Landtag intern 4/2013
Informationen aus dem Landtag Nordrhein-Westfalen

Kampf gegen Giganten
Wie das Land internationale Finanzinvestoren auf dem Wohnungsmarkt in die Schranken weisen könnte
Plenarbericht

Von Sonja Wand



21. März 2013 - Elf Abgeordnete aller Fraktionen, fünf Sachverständige, zahlreiche Expertengespräche, vier Gutachten und 360 Seiten Abschlussbericht (Drs. 16/2299): Die Enquete-Kommission, die sich in den vergangenen zweieinhalb Jahren mit dem wohnungswirtschaftlichen Wandel und neuen Finanzinvestoren auf den Wohnungsmärkten in NRW befasst hat, hat ihre Arbeit abgeschlossen. Über ihre Handlungsempfehlungen für die weitere politische Arbeit im Land, aber auch im Bund hat der Landtag nun abschließend diskutiert.


Der Kern des Problems: Etwa 320.000 Wohnungen seien an internationale Finanzinvestoren verkauft worden, erklärte die Kommissionsvorsitzende Daniela Schneckenburger (GRÜNE) dem Plenum. Für diese stehe die Rendite im Vordergrund. Mieterinnen und Mieter hätten das Nachsehen, weil Wohnungsbestände nicht instand gehalten würden. Schimmel, undichte Fenster, kaputte Aufzüge in Hochhäusern, Fassadenprobleme, Heizungs- und Warmwasserausfälle in den Wintermonaten seien die Folgen. "Wir brauchen ein neues Wohnungsaufsichtsgesetz" und außerdem mehr Möglichkeiten für die kommunale Wohnungsaufsicht, erläuterte Schneckenburger die Handlungsempfehlungen des Gremiums. Kommunen stünden vor dem Problem, dass sie zwar die Miete für Hartz-IV-Leistungsempfänger bezahlten, diese aber teilweise keinen angemessenen Wohnraum dafür erhielten.
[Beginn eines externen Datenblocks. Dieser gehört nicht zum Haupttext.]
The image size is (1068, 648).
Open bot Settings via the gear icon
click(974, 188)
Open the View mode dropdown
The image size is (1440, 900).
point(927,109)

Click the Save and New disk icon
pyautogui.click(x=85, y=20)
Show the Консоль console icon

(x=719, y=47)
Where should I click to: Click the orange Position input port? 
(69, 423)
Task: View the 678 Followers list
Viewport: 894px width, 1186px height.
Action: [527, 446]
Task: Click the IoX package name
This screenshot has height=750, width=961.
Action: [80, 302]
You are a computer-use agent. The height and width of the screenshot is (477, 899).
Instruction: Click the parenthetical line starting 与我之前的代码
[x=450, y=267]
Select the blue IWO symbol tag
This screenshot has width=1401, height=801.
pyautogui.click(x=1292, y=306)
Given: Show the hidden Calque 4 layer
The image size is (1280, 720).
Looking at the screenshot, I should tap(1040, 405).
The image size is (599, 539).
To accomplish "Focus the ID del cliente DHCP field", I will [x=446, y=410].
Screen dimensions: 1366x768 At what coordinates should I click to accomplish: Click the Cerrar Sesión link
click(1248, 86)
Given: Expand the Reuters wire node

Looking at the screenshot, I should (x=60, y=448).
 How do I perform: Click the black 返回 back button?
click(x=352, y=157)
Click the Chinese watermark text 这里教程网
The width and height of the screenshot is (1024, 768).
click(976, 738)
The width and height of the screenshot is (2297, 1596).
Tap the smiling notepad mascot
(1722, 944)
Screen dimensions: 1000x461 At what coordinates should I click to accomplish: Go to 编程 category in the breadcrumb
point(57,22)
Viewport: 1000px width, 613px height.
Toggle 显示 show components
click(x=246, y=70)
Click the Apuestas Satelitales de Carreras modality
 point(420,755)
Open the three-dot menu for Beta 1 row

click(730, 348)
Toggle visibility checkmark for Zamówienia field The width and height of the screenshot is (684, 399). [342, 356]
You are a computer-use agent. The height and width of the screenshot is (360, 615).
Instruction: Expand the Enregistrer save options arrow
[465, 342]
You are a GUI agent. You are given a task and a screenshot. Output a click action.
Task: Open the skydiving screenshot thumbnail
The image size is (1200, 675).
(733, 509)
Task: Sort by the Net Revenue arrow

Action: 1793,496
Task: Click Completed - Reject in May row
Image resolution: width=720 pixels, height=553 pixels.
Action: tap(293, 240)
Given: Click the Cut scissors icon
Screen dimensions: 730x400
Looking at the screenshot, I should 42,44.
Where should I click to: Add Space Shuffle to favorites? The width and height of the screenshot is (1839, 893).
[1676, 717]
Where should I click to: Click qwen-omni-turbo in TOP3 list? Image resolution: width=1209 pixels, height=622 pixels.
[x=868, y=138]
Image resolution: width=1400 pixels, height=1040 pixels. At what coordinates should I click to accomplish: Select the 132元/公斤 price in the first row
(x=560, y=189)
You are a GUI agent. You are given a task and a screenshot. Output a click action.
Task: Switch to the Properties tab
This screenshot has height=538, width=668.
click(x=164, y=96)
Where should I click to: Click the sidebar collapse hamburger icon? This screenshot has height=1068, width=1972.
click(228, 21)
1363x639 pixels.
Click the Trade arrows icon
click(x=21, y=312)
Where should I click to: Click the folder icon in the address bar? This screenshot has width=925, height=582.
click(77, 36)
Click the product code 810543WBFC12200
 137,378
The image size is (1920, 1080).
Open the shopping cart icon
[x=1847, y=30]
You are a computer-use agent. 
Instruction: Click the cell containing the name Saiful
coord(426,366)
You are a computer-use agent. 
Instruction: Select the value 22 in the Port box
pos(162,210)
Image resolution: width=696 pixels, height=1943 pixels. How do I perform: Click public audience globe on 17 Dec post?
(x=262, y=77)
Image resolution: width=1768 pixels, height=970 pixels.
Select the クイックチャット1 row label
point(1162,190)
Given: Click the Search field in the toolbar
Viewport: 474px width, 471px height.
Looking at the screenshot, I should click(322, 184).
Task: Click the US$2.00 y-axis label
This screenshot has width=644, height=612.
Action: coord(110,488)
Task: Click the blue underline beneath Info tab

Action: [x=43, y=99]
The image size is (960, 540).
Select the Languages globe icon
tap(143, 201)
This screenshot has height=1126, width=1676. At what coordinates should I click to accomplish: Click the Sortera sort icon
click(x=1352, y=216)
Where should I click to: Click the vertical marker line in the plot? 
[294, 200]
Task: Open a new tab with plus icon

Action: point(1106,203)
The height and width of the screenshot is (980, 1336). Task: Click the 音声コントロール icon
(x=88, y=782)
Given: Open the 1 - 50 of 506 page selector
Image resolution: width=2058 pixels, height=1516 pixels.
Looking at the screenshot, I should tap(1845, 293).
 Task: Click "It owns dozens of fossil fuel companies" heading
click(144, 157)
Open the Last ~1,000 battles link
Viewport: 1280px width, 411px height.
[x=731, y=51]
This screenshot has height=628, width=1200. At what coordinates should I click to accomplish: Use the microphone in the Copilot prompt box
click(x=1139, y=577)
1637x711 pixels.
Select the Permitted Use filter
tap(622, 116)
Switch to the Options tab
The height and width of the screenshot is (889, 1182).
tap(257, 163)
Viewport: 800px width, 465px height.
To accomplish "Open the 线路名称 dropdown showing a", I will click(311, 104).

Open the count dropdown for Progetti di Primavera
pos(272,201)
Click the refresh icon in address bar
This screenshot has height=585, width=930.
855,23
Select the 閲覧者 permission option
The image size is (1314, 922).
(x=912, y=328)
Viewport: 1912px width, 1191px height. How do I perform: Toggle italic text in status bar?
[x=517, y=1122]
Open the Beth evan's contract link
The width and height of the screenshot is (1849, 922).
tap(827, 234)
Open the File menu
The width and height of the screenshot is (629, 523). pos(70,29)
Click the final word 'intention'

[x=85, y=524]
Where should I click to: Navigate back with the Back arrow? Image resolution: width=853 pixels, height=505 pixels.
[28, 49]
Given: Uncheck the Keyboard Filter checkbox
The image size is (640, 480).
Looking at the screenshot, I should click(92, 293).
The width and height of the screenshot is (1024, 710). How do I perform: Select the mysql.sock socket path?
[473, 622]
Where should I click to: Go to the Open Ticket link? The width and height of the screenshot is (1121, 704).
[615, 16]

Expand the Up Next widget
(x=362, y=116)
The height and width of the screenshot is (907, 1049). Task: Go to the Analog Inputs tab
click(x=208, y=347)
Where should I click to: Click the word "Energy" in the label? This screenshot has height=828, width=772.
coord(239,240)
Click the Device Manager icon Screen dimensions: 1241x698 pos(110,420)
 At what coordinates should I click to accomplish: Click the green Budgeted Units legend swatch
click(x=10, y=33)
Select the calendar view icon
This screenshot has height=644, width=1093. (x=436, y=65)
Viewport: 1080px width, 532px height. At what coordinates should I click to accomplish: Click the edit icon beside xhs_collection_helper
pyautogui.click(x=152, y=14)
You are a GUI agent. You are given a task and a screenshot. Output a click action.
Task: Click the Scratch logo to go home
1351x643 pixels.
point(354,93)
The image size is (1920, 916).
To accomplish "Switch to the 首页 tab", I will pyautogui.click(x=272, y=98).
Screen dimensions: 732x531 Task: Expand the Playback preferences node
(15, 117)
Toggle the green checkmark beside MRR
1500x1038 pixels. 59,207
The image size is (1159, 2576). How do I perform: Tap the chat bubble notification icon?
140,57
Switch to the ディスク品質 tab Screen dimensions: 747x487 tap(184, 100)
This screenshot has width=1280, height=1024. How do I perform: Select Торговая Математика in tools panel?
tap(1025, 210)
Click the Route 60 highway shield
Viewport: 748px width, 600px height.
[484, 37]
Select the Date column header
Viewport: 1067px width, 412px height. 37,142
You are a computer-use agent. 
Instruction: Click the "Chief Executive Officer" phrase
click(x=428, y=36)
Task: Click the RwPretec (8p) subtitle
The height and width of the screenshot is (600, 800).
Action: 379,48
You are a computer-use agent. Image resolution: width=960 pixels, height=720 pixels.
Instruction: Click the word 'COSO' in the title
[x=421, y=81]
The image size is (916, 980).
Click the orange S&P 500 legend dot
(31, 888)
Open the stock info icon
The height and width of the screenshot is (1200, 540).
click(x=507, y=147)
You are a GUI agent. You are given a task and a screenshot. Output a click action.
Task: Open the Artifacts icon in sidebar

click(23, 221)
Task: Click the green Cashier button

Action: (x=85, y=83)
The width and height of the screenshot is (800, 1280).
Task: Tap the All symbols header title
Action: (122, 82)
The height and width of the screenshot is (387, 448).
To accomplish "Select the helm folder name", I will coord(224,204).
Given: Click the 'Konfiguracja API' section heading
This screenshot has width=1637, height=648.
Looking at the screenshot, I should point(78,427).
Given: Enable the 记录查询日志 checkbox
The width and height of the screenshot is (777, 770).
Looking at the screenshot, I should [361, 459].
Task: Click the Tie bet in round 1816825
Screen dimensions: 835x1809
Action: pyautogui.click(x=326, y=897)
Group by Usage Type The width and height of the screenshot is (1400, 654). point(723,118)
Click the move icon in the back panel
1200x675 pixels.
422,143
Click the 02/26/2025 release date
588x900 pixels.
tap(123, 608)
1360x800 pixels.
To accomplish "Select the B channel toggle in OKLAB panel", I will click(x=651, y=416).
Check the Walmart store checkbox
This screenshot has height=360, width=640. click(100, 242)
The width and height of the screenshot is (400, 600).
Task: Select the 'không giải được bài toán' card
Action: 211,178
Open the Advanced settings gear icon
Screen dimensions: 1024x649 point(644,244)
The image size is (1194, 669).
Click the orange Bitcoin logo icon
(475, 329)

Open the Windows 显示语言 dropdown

Daher halte die Kommission Angemessenheitskriterien für sinnvoll, ebenso eine intensivere Beobachtung des Marktsegments und stärkere Mieterrechte. Handlungsempfehlungen an den Bund bezögen sich auf erschwerte Weiterverkäufe von Wohnungen mittels Grunderwerbsteuer und eine Besteuerung von Unternehmensverkäufen.

Bezahlbares Wohnen gehöre zum Kern eines Lebens in Würde, konstatierte Eva Voigt-Küppers (SPD). Inakzeptable und teils gesundheitsschädliche Zustände in Mietwohnungen zögen außerdem eine Abwärtsspirale nach sich. Wer es sich leisten könne, ziehe weg, zurück blieben Armut und Perspektivlosigkeit. Kinder, die in einem solchen Umfeld aufwüchsen, hätten schlechtere Bildungschancen. Die SPD-Sprecherin forderte, wer von Hartz IV lebe, solle sich bei Mietervereinen beraten lassen können. Nicht genutzte und verfallene Gebäude müssten schneller beseitigt, Wohnungen leichter als unbewohnbar erklärt werden können.

"99 Prozent der Wohnungen in diesem Land sind in einem guten Zustand", erklärte Klaus Voussem (CDU). Problemimmobilien finde man übrigens auch häufig bei Einzeleigentümern. Viele Wohnungen von Wohnungsbaugesellschaften des Bundes, der Länder und Kommunen seien bereits vor dem Verkauf in einem schlechten Zustand gewesen, bemerkte der Abgeordnete. Bereits heute verfügten die Kommunen über umfangreiche rechtliche Möglichkeiten, von denen aber manche schlicht nicht bekannt oder für überschuldete Städte nicht praktikabel seien. Die CDU lehne jedenfalls alle Forderungen ab, die sie finanz- oder ordnungspolitisch für bedenklich halte.

Für die Grünen-Fraktion zog Daniela Schneckenburger zwei Schlüsse aus der Arbeit der Enquete-Kommission. Erstens plädierte sie dafür, die Einführung eines "Vermieterführerscheins" zu prüfen und zweitens dürften Wohnungen kein kurzfristig handelbares Gut sein, weswegen es gelte, die Grunderwerbsteuerpflicht dieser Verkäufe zu diskutieren.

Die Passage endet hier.